YOUR OBJECTIVE.
All of the data below should be output exactly as given.

[Records from a collection]

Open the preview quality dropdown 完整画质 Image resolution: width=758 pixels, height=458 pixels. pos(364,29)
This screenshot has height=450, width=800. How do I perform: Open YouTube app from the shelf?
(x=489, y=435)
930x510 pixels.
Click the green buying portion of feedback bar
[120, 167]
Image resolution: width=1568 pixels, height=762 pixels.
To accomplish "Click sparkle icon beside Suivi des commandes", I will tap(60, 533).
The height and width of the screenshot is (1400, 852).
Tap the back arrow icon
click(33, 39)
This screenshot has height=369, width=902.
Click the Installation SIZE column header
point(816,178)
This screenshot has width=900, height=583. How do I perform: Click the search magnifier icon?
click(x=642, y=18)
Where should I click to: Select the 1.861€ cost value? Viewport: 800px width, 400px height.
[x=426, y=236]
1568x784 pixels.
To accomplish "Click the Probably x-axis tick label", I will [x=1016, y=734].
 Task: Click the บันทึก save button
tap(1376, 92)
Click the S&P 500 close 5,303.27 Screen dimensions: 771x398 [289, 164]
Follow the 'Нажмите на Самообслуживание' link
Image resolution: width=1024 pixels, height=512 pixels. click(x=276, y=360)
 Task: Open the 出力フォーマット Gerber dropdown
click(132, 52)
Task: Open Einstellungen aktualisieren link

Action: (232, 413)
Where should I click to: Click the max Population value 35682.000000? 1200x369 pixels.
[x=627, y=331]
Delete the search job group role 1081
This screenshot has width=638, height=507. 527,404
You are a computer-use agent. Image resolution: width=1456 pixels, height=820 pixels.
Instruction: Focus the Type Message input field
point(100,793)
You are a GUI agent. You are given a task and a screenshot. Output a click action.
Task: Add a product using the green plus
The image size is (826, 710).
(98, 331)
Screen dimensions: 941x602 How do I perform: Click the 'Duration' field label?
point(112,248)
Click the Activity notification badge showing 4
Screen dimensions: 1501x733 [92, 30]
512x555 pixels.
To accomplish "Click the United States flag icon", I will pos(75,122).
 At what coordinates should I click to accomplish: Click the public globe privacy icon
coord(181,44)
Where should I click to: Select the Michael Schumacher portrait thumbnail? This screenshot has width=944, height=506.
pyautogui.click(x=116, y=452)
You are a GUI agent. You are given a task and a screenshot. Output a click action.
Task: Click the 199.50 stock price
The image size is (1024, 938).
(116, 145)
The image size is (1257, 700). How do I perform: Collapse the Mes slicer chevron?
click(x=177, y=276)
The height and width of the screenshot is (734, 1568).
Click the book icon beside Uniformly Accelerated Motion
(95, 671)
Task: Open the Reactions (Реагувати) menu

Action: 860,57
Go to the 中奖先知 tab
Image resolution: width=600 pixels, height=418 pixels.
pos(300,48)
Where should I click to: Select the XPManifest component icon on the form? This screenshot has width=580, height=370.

YOUR SOLUTION.
Open the preview quality dropdown 完整画质 Image resolution: width=758 pixels, height=458 pixels. pos(364,29)
This screenshot has height=450, width=800. How do I perform: Open YouTube app from the shelf?
(x=489, y=435)
930x510 pixels.
Click the green buying portion of feedback bar
[120, 167]
Image resolution: width=1568 pixels, height=762 pixels.
To accomplish "Click sparkle icon beside Suivi des commandes", I will tap(60, 533).
The height and width of the screenshot is (1400, 852).
Tap the back arrow icon
click(33, 39)
This screenshot has height=369, width=902.
Click the Installation SIZE column header
point(816,178)
This screenshot has width=900, height=583. How do I perform: Click the search magnifier icon?
click(x=642, y=18)
Where should I click to: Select the 1.861€ cost value? Viewport: 800px width, 400px height.
[x=426, y=236]
1568x784 pixels.
To accomplish "Click the Probably x-axis tick label", I will [x=1016, y=734].
 Task: Click the บันทึก save button
tap(1376, 92)
Click the S&P 500 close 5,303.27 Screen dimensions: 771x398 [289, 164]
Follow the 'Нажмите на Самообслуживание' link
Image resolution: width=1024 pixels, height=512 pixels. click(x=276, y=360)
 Task: Open the 出力フォーマット Gerber dropdown
click(132, 52)
Task: Open Einstellungen aktualisieren link

Action: (232, 413)
Where should I click to: Click the max Population value 35682.000000? 1200x369 pixels.
[x=627, y=331]
Delete the search job group role 1081
This screenshot has width=638, height=507. 527,404
You are a computer-use agent. Image resolution: width=1456 pixels, height=820 pixels.
Instruction: Focus the Type Message input field
point(100,793)
You are a GUI agent. You are given a task and a screenshot. Output a click action.
Task: Add a product using the green plus
The image size is (826, 710).
(98, 331)
Screen dimensions: 941x602 How do I perform: Click the 'Duration' field label?
point(112,248)
Click the Activity notification badge showing 4
Screen dimensions: 1501x733 [92, 30]
512x555 pixels.
To accomplish "Click the United States flag icon", I will pos(75,122).
 At what coordinates should I click to accomplish: Click the public globe privacy icon
coord(181,44)
Where should I click to: Select the Michael Schumacher portrait thumbnail? This screenshot has width=944, height=506.
pyautogui.click(x=116, y=452)
You are a GUI agent. You are given a task and a screenshot. Output a click action.
Task: Click the 199.50 stock price
The image size is (1024, 938).
(116, 145)
The image size is (1257, 700). How do I perform: Collapse the Mes slicer chevron?
click(x=177, y=276)
The height and width of the screenshot is (734, 1568).
Click the book icon beside Uniformly Accelerated Motion
(95, 671)
Task: Open the Reactions (Реагувати) menu

Action: 860,57
Go to the 中奖先知 tab
Image resolution: width=600 pixels, height=418 pixels.
pos(300,48)
Where should I click to: Select the XPManifest component icon on the form? This screenshot has width=580, height=370.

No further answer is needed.